About 1 in every 30 Americans have no choice but to watch films without clear images because they are blind or visually impaired. However, there is a way for the approximately 11 million Americans who are blind or visually impaired to enjoy a rich film experience. Through the “21st Century Communications and Video Accessibility Act,” the United States Congress is requiring video programming to utilize more audio description.
Audio description is like a narrator telling a story. It is an audio commentary that describes any visual cues important for following a story that are not clearly conveyed through sound. For example, if a character pulls out a knife, the audio description would say, “she pulls out a knife.”

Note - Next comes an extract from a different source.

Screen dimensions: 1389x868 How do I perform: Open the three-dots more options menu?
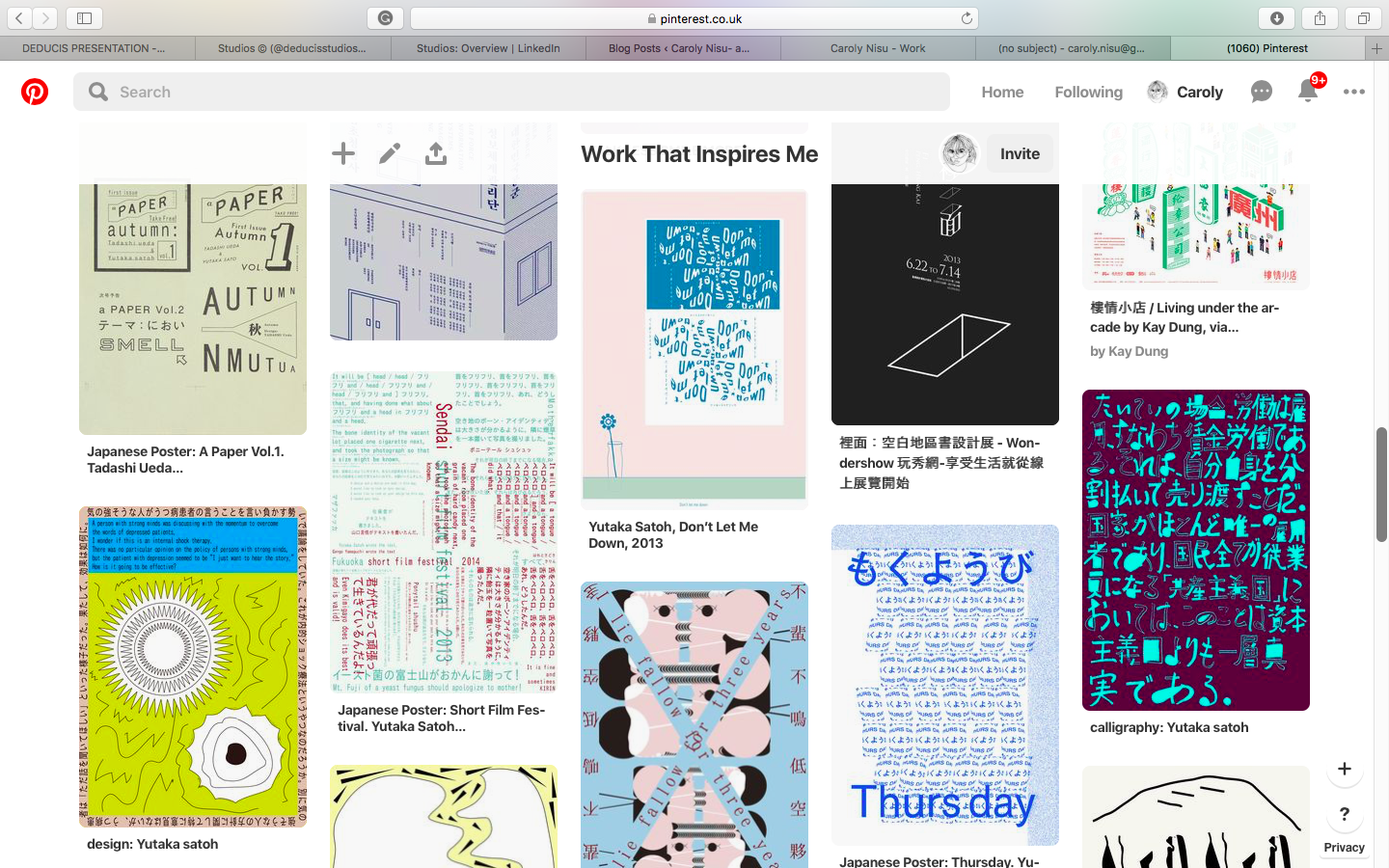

Kartemquin Films will be releasing its first audio described DVD this January with As Goes Janesville. Matt Lauterbach, Kartemquin’s Post-Production Manager, and a trained audio describer, commented on including the track: “We decided to include it because it's already been created and paid for by PBS. It was easy to do. I hope other documentary filmmakers realize that they can request an audio description track from their broadcaster and include it on the DVD release of their film -- even if self-distributed. I hope that soon audio description won't be a foreign concept to filmmakers and viewers.”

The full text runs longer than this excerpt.